As the costs of an unresolved Brexit situation increased, the government wondered on Tuesday whether it was necessary to spend more money preparing for the possibility of leaving without an agreement in October.
Javid asked for money to pay the police and border staff who were hired in large numbers before the last March deadline and who were kept in case it was necessary to attack at a "no deal" later this year.

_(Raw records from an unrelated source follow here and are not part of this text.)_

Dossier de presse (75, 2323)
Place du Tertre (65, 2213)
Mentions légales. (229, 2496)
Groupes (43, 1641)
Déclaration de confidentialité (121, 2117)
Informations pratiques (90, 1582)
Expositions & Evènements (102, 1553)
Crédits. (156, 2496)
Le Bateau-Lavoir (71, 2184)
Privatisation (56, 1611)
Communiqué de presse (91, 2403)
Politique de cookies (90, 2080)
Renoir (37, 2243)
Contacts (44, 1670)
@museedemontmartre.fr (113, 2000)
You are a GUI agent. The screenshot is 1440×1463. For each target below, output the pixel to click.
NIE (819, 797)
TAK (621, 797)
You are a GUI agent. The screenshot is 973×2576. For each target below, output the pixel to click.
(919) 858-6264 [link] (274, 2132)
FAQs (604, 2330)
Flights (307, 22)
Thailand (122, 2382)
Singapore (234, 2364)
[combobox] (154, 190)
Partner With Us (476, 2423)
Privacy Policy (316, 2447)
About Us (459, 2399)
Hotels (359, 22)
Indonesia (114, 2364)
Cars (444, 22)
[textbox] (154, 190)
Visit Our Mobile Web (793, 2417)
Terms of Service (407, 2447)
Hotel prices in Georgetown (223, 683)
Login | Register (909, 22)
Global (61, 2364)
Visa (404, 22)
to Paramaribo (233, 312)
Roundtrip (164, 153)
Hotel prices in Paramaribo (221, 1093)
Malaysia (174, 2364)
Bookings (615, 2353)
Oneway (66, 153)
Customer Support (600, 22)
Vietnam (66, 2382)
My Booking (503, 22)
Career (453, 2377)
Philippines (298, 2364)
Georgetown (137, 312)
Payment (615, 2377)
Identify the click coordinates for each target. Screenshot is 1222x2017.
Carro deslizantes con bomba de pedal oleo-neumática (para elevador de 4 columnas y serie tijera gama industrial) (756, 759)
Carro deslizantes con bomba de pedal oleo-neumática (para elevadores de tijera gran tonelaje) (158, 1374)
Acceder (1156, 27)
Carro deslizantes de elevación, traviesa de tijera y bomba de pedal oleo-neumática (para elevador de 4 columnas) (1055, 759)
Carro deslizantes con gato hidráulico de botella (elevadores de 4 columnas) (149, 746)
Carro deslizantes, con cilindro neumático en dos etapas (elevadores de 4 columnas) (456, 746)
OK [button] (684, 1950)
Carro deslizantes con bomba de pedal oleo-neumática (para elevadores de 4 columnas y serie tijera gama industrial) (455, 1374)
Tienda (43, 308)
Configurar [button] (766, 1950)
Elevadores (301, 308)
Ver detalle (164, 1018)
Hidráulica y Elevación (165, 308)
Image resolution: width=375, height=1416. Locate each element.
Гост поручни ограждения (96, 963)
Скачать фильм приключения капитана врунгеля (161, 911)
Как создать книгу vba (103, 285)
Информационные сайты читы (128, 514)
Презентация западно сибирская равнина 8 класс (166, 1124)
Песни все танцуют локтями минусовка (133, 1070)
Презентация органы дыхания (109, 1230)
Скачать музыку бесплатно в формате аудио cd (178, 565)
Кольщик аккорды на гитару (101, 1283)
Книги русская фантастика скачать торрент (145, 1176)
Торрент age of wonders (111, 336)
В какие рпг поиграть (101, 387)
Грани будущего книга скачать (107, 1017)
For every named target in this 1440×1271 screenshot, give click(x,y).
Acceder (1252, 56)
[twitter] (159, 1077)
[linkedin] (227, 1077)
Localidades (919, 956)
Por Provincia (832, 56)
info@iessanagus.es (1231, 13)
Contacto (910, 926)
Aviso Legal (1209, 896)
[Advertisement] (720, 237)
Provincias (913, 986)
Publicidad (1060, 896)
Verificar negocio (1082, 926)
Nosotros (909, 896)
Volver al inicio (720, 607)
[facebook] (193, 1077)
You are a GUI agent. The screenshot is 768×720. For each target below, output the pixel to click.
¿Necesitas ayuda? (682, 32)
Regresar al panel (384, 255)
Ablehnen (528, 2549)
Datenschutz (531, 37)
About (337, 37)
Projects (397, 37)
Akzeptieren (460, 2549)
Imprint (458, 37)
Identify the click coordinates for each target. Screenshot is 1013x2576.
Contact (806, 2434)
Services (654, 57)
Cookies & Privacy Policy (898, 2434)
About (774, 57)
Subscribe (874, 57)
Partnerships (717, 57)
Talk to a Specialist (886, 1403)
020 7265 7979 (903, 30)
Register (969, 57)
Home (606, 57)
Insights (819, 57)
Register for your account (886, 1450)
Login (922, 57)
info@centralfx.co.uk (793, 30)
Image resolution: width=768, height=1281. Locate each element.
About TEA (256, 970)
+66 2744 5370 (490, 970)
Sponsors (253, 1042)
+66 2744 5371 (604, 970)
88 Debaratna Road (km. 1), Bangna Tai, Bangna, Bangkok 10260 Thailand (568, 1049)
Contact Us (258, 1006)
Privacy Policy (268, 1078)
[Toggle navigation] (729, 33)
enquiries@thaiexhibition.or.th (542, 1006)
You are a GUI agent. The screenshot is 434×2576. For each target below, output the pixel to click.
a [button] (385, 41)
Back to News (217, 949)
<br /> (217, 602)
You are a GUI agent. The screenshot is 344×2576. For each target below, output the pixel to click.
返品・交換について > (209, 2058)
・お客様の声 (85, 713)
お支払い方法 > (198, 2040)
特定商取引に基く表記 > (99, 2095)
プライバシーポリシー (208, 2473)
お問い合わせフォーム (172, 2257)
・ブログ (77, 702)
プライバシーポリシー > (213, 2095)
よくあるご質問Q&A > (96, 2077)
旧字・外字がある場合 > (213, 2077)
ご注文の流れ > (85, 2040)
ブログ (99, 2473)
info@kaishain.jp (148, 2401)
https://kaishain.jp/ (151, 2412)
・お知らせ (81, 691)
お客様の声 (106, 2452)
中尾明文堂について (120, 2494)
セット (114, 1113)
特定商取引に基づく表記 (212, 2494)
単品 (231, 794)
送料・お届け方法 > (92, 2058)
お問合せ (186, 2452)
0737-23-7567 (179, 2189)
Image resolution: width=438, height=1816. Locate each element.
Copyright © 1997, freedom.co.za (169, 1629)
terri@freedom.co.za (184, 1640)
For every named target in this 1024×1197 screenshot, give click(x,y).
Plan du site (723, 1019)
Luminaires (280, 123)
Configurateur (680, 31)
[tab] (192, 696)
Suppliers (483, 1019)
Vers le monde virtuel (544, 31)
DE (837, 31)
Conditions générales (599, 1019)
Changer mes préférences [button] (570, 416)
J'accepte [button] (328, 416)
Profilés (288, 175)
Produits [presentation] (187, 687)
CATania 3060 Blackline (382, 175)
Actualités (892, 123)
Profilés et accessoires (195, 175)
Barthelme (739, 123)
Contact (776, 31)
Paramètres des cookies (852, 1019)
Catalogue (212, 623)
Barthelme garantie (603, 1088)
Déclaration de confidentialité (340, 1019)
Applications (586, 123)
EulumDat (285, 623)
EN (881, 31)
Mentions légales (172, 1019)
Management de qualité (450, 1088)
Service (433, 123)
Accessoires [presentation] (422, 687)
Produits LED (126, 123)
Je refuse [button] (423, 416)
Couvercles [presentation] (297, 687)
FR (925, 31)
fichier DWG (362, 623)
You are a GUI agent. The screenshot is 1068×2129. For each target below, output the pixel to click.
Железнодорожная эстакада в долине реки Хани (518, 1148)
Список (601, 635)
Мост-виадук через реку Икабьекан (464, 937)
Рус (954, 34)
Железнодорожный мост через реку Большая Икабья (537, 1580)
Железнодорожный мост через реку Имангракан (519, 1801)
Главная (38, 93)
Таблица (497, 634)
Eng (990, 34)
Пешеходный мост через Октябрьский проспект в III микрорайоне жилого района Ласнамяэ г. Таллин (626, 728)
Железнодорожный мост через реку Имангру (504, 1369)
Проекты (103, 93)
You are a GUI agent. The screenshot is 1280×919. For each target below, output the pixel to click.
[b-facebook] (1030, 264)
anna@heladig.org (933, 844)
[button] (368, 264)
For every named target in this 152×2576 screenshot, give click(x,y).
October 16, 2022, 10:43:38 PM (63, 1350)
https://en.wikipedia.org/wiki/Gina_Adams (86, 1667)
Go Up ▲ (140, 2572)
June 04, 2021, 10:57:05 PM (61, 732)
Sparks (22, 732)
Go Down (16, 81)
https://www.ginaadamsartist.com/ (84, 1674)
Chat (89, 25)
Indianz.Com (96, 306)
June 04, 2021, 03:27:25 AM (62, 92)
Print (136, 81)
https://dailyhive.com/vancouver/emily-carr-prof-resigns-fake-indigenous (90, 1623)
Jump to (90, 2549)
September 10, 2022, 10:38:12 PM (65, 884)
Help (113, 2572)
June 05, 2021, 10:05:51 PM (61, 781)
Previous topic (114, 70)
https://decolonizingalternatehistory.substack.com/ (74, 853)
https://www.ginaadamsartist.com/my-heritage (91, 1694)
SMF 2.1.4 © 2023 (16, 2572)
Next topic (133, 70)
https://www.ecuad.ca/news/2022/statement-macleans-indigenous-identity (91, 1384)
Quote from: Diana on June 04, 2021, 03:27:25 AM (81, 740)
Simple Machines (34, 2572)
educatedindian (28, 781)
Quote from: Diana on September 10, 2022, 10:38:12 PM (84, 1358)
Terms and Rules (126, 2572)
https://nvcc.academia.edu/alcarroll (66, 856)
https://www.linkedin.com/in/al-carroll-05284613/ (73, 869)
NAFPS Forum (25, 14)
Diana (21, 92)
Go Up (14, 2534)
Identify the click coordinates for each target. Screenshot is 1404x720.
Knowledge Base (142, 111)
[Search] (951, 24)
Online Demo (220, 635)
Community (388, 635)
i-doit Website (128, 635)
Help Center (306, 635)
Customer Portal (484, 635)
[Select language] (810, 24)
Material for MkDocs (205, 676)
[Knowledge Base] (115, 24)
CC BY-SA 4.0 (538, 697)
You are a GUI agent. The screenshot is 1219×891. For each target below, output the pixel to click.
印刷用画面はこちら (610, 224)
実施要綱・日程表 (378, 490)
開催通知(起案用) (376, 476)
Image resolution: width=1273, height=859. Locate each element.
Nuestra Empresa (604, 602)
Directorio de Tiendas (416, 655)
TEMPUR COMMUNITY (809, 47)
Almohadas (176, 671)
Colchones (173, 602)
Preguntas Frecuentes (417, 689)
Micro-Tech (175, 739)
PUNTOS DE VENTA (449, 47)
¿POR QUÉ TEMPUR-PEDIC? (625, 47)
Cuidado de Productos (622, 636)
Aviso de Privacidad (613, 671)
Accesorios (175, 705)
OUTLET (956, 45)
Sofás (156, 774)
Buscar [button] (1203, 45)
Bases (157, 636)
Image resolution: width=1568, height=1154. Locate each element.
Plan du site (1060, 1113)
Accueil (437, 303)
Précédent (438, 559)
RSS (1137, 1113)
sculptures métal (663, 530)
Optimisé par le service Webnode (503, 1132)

Nearly all of the Conservative Party leadership candidates, including Javid, Boris Johnson, Michael Gove, Dominic Raab, Jeremy Hunt and Esther McVey, insisted that a Brexit without agreement should remain a possibility, with more or less less enthusiasm.
However, no agreement has been reached in Cabinet to increase spending on a Brexit without agreement, despite requests from Brexit Secretary Stephen Barclay to strengthen preparations.
It is understood that Javid officially wrote to the Treasury requesting between 1 and 2 billion pounds of additional funds for the Home Office.
Despite the promises of some Conservative leadership candidates to pull the UK out of the EU in late October, it is unlikely that Javid's request will be favorably assessed by Hammond. The Treasury has already allocated at least £ 500 million to the department when $ 2 billion of Brexit prep expenditure was shared between Whitehall.
An informed source of the meeting said: "The Secretary of State at Home has raised the need for additional funding of the police and prohibition to negotiate with border forces . The response from Chancellor and Liz Truss was that we did not make this offer and that we would consider whether there was a real need, but that would be quite surprising given that the Treasury has already released funds for the Brexit – of which the Home Office has got the most – so that they should not have been exhausted now. "
Amber Rudd, the secretary in charge of work and pensions, who supports Hunt, was among those expected to oppose the increase in expenses related to the possibility of a Brexit without agreement, saying that public services should be a higher priority.
Theresa May has also issued a warning to party leadership candidates who are willing to authorize an exit without agreement that Parliament is unlikely to defend it.
She told her cabinet that her successor would have the same problem, that there were as many Conservative MPs willing to end a non-agreement as colleagues who would vote against her agreement.
During the long meeting, tensions also increased when Attorney General Geoffrey Cox said that it was not illegal to prorogue Parliament to force a Brexit without agreement, citing a precedent. However, he stressed that it would be unconstitutional and inadvisable to do so, in response to a question of whether this was legally possible.